Abortion is thus a part of a much larger project of sexism inherent to industrial societies, all of which work to realize the classical, metaphysical description of “the female,” which describes her as a “deficient male.” A full argument of this will be in the forthcoming issue of New Polity Magazine, Issue 4.4., but most basically, it goes like this. Within industrial societies,

[i]nstead of living out a gendered role in the work of subsistence, women, like men, now subsist by engaging in the same sexless effort of working for a wage in order to purchase the commodities by which life is sustained. But because women, and not men, get pregnant, give birth, breastfeed, and otherwise care for very small children, women are by nature “deficient” vis-a-vis the male, worse than him at living, where living is done through accruing a wage and buying stuff with it. Like maternity leave, contraception and abortion have become “necessary” tools, developed and utilized at a mass scale by capitalist societies for realizing in the concrete life of the individual woman what for Aristotle was merely a metaphysical description of the female animal: that she was born defective, a failure to receive the full human form. Unlike the classical description of the female, these tools suggest that her deficient individual nature can and indeed should be healed, not for this or that disease, but for her very being female. The mystic word of the gnostics is common sense for a capitalist society: “Every female who makes herself male will enter the kingdom of Heaven.”
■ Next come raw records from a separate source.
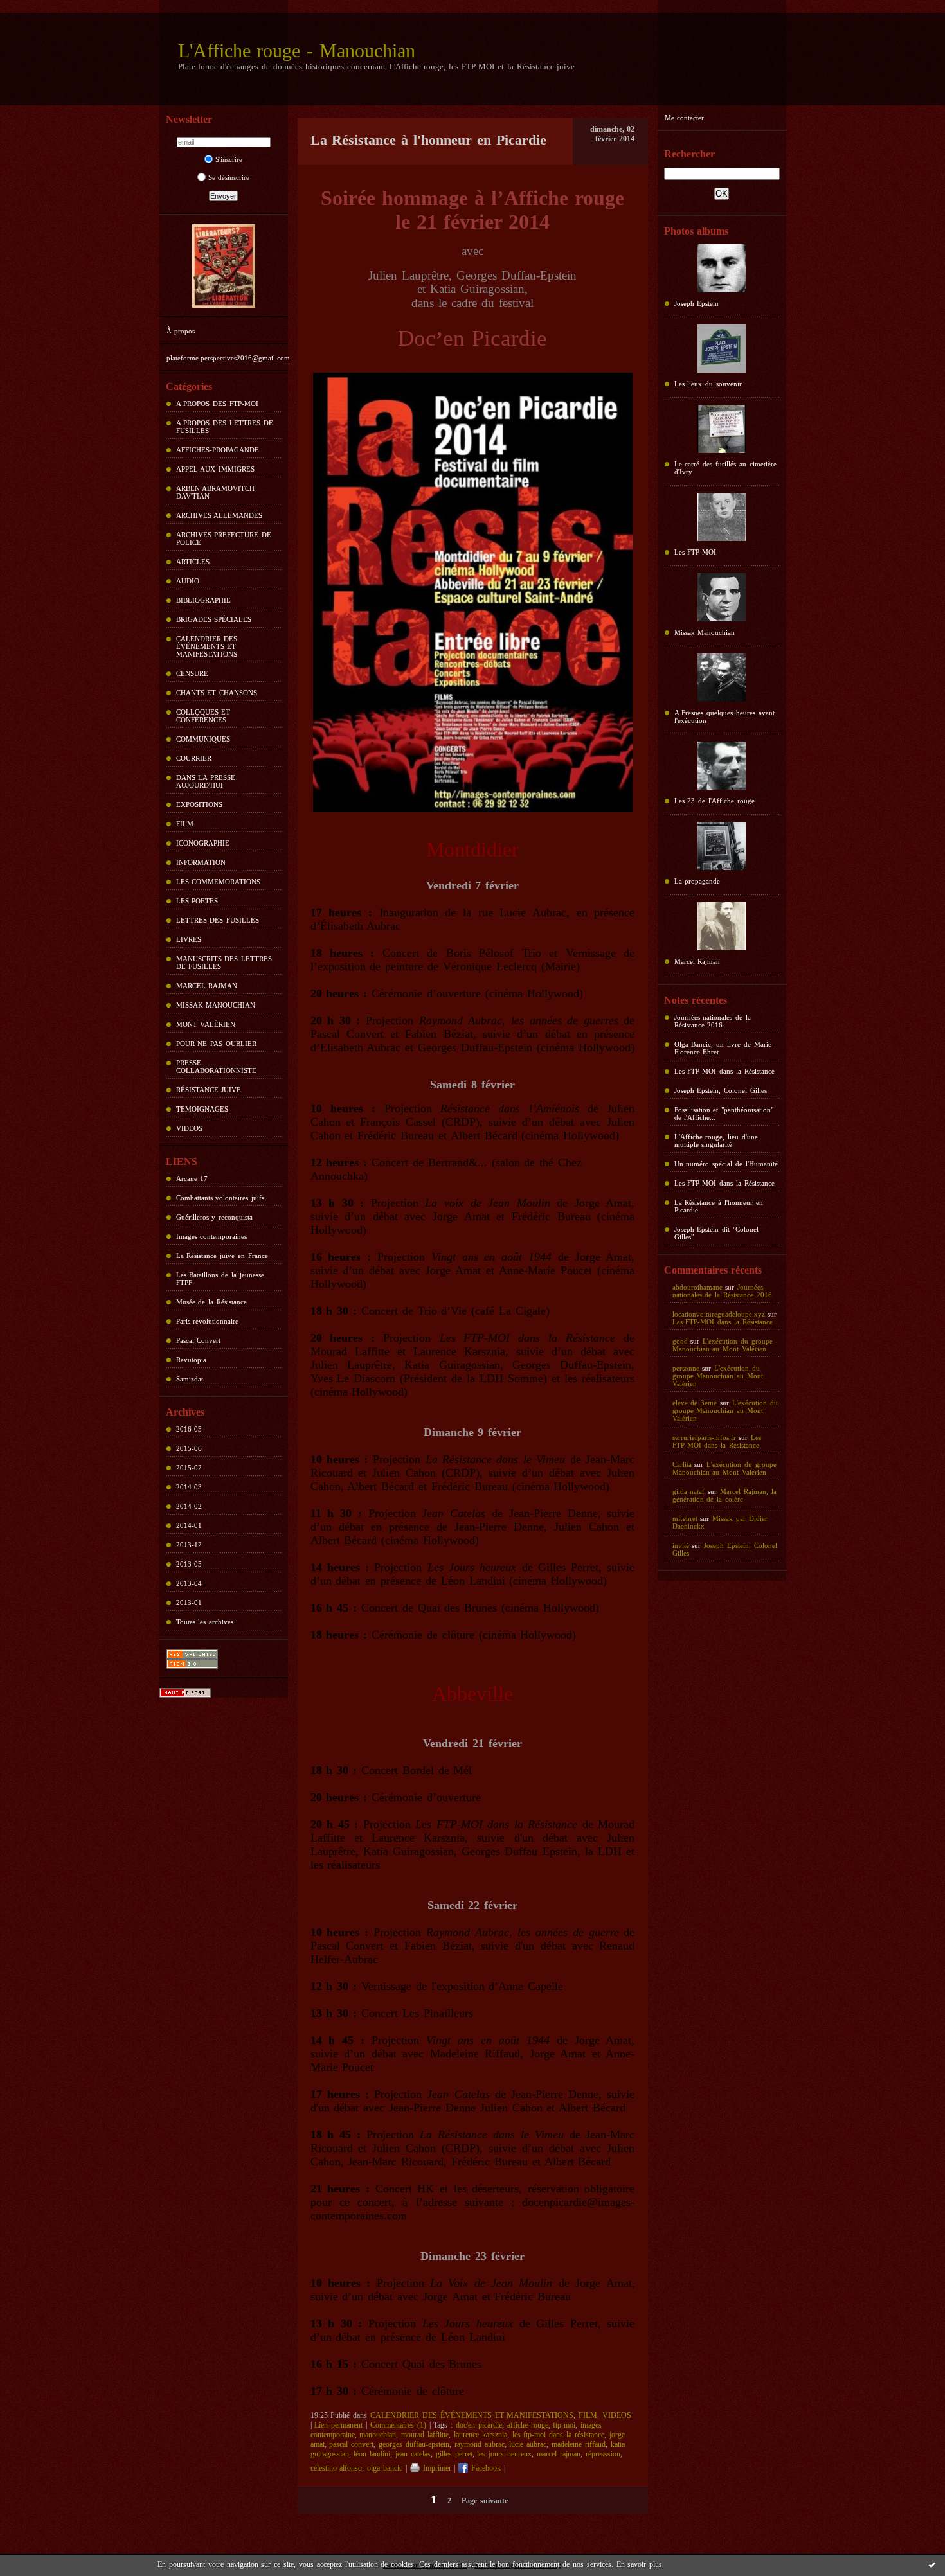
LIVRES (188, 939)
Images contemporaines (212, 1236)
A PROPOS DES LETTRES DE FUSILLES (224, 426)
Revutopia (191, 1360)
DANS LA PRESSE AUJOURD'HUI (206, 781)
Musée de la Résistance (212, 1302)
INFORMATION (201, 862)
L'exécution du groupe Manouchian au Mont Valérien (722, 1345)
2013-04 (189, 1583)
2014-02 (189, 1506)
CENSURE (192, 673)
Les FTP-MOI (695, 552)
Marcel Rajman (697, 961)
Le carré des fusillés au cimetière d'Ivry (725, 467)
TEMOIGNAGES (202, 1109)
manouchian (377, 2434)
Ultimately, abortion works its sexist logic, not merely in its practical application as a way for women to avoid children and thus compete within an industrial work-force, but in that it forces women to transition to a male form of subjectivity. Unless they successfully make this leap—viewing the baby as a pregnancy, viewing their responsibility as a product of choice, viewing the child “from without” rather than “from within,” etc.—abortion will appear as a tragedy, a loss, and a sin. Abortion says, as it were, “view the new baby like a man or suffer guilt.”          

Of course, this is all an illusion. Women are not deficient males, and the attempt to produce an all-male experience of pregnancy is not just false to women, but to men. For a father’s “choice” is merely the reception of the child in love, not that which confirms the child as being a child at all. Abortion attempts to subordinate the female experience of procreation to the male experience only to lose the quintessential human experience: for only in God is a choice to create the actual source of the thing chosen.